On the other hand, the relay server needs to keep a binary log to
record all the changes, because the relay passes them on to other slaves.
Unlike typical slaves, however, the relay doesn’t need to actually apply
changes to a database of its own, because it doesn’t answer
queries.
In short, a typical slave needs to apply changes to a database, but
not to a binary log. A relay server needs to keep a binary log, but does
not apply changes to a database.
To avoid writing changes to the database, it is necessary to keep
tables around (so the statements can be executed), but the changes should
just be thrown away. A storage engine named Blackhole was created for
purposes just like this one. The Blackhole engine accepts all statements and always reports success in
executing them, but any changes are just thrown away. A relay introduces
an extra delay that can cause its slaves to lag further behind the master
than slaves that are directly connected to the master. This lag should be
balanced against the benefits of removing some load from the master, since
managing a hierarchal setup is significantly more difficult than managing
a simple setup.
1. Setting Up a Relay Server
Setting up a relay slave is quite easy, but we have to consider what to do
with tables that are being created on the relay as well as what to do
with tables that already exist on the relay when we change its role. Not
keeping data in the databases will make processing events faster and
reduce the lag for the slaves at the end of the replication process,
since there is no data to be updated. To set up a relay slave, we thus
have to:
Configure the slave to forward any events executed by the
slave thread by writing them to the binlog of the relay
slave.
Change the storage engine for all tables on the relay slave to
use the BLACKHOLE storage engine
to preserve space and improve performance.

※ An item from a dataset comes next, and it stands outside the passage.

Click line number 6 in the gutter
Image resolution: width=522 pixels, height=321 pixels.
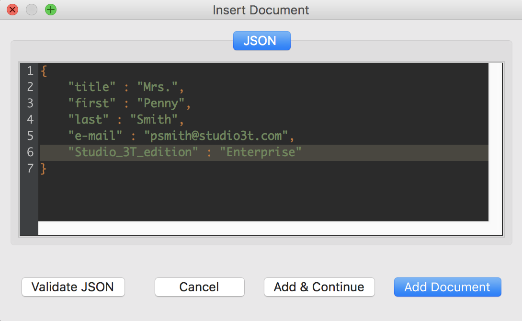click(30, 152)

Ensure that any new tables added to the relay also use the
BLACKHOLE engine.
Configuring the relay server to forward events executed by the
slave thread is done by adding the log-slave-updates
option to my.cnf, as demonstrated
earlier.
To ensure all tables created on the relay slave are created with
the BLACKHOLE engine,
connect to the server and set the default storage engine:
relay> SET GLOBAL STORAGE_ENGINE = 'BLACKHOLE';
The final task is to change the storage engine for all tables
already on the relay slave to use BLACKHOLE. Do this using the ALTER TABLE statement to change the storage
engine for each table on the server. Since the ALTER TABLE statements
shouldn’t be written to the binary log (the last thing we want is for
slaves to discard the changes they receive!), turn off the binary log
temporarily while executing the ALTER
TABLE statements. This is shown in Example 1.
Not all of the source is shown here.